**WHAT YOU NEED TO DO:** Lines from the one containing "Select the '1.4 Digital Testing Kits' heading" through the final line of the records below are needed, copied exactly, with no pictures.

**DATA IN THIS EXERCISE:**
━━━

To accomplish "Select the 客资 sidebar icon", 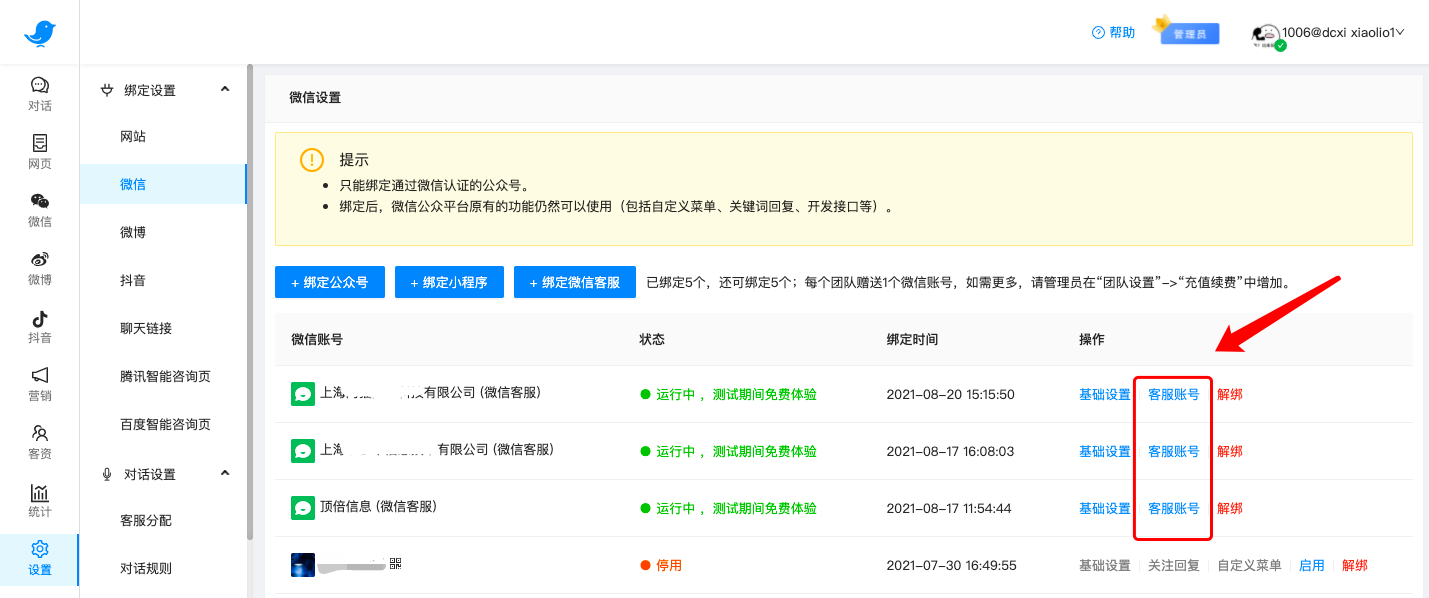I will click(x=40, y=444).

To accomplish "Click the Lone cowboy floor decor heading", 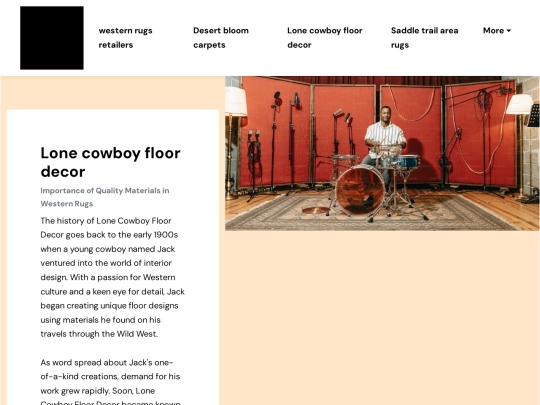I will 110,162.
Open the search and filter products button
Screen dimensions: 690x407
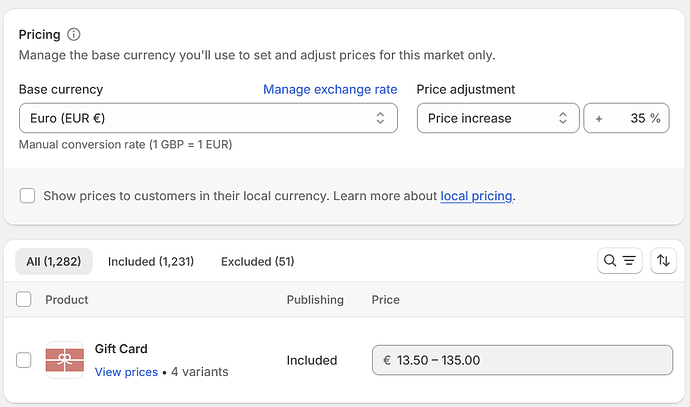click(x=618, y=261)
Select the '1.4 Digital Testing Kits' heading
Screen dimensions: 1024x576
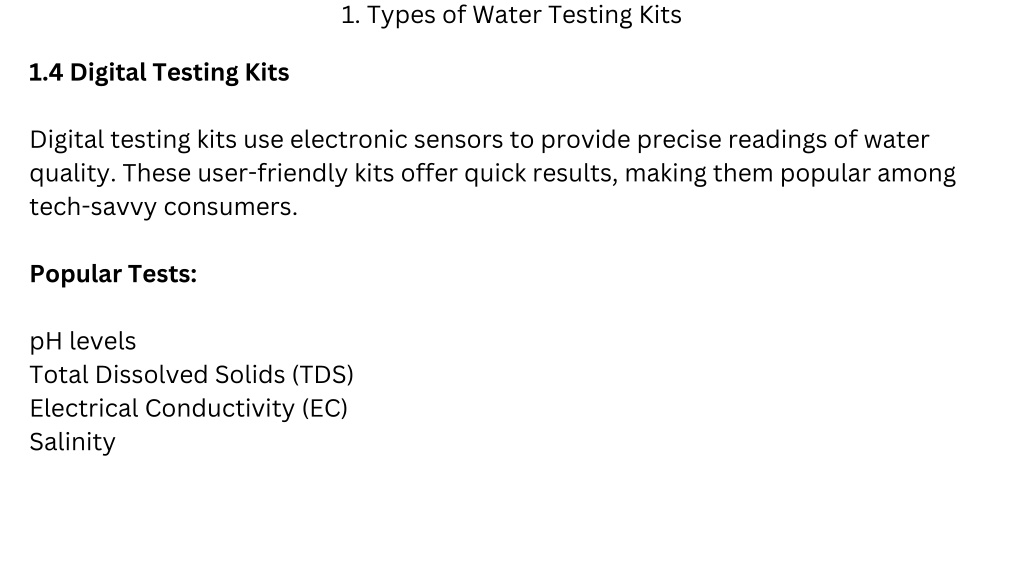pos(159,72)
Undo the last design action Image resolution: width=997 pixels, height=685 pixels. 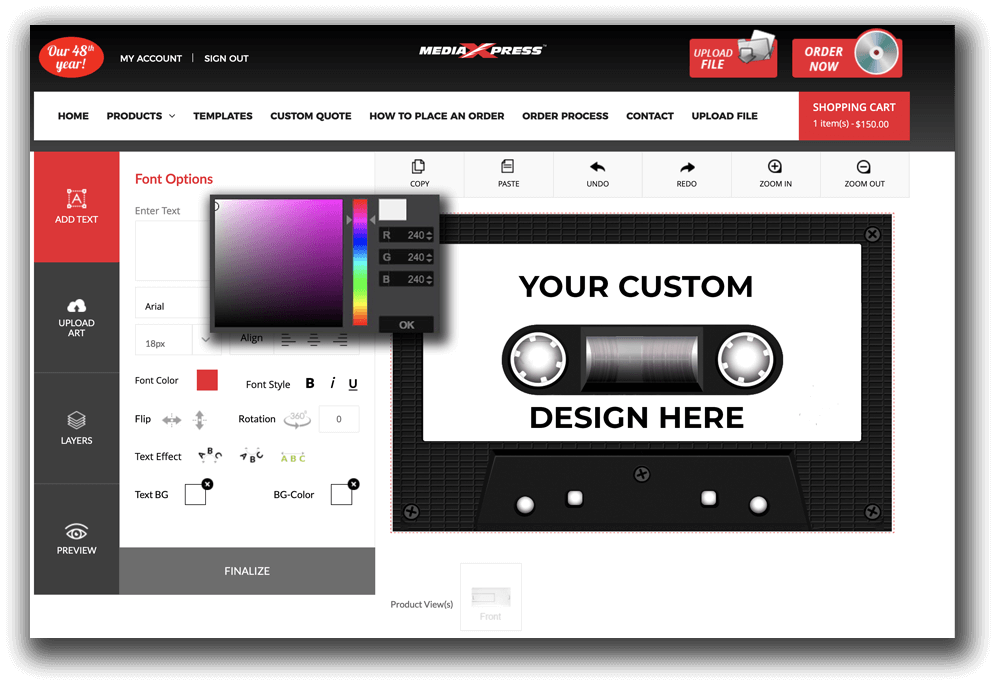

━━━

**RESULT OF THE TASK:**
Select the '1.4 Digital Testing Kits' heading
Screen dimensions: 1024x576
pos(159,72)
Undo the last design action Image resolution: width=997 pixels, height=685 pixels. 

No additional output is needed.